La pâtisserie Gloppe représentée sur ce tableau est un lieu très chic situé au 6 de l’avenue des Champs-Elysées, ce que l’on appellerait aujourd’hui un salon de thé. 

Les hauts plafonds, les grands miroirs au mur, l’or des moulures, des lustres, jusqu’au pourtour des assiettes, tout contribue à donner l’idée du luxe. L’élégance des tenues montre que cet endroit est en effet réservé à une clientèle choisie. Observez à gauche l’homme en haut de forme, avec sa canne au pommeau d’argent. Les femmes sont toutes en chapeau, la taille corsetée, dans des robes à tournures sous lesquelles un coussin matelassé accentue la cambrure et donne du relief aux fesses. Certaines ont même gardé leurs gants pour déguster les pâtisseries.

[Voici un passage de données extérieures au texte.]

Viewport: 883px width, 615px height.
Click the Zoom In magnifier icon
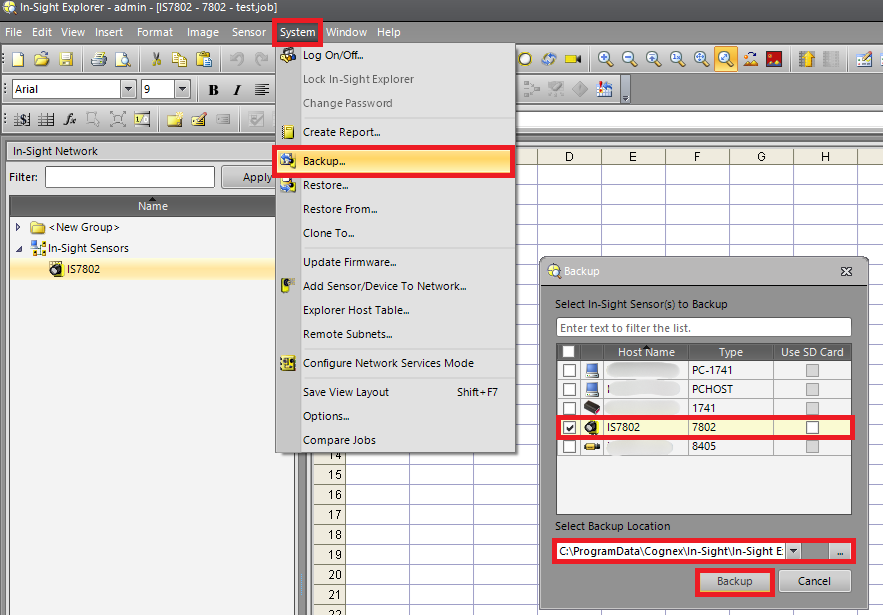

C’est un lieu dédié au plaisir des sens : ici, un garçon désigne la pâtisserie choisie après qu’il les a sans doute toutes dévorées de regard ; à gauche, une femme saisit délicatement la pâtisserie avec ses doigts. Les deux femmes attablées à droite s’apprêtent à accompagner leur pâtisserie d’un verre de vin qu’on leur verse. Elles sourient en portant l’objet de leur désir à la bouche. On voit même luire la blancheur de leurs dents…pas encore gâtées pas le sucre.

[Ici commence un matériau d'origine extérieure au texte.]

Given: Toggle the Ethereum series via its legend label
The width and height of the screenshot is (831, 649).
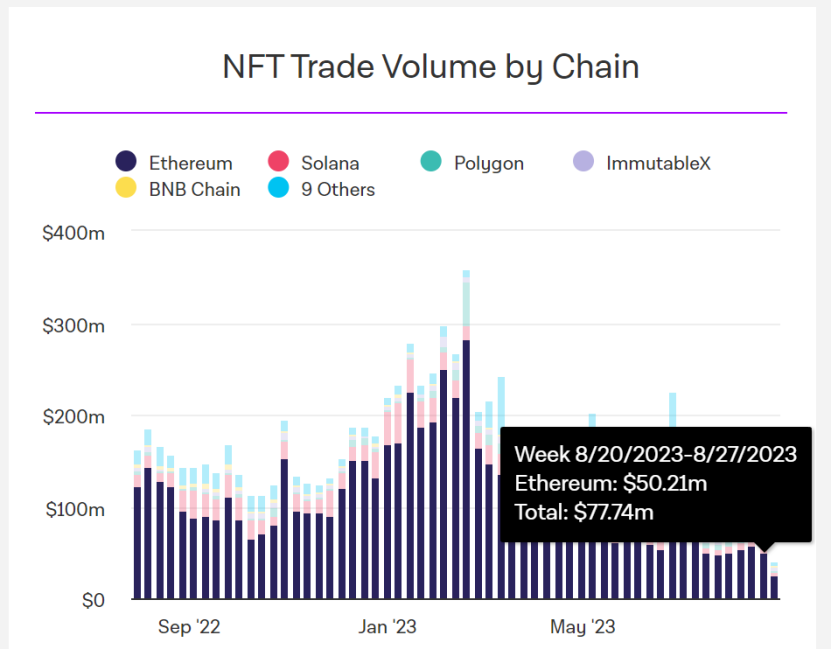Looking at the screenshot, I should click(x=190, y=163).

Plus qu’une simple scène de genre, le tableau rappelle qu’à la Belle-Époque le sucre est de plus en plus présent et convoité. Il provient désormais le plus souvent de la betterave, et non plus de la canne à sucre : sa production augmente et il se démocratise.

Avez-vous remarqué que la clientèle n’était composée que de femmes, d’enfants et d’un vieux monsieur ? Mais où sont les hommes ? La gourmandise serait-elle à l’instar de la curiosité un défaut essentiellement féminin ? En réalité, il existe une hiérarchie dans la nourriture : les mets salés sont mieux considérés que les mets sucrés et certains pensent même que les femmes et les enfants n’ont pas le palais assez fin pour apprécier à leur juste valeur les plats salés ! La femme que je suis ne s’offusquera pas d’un tel sexisme et je veux bien que ces messieurs me réservent leurs pâtisseries !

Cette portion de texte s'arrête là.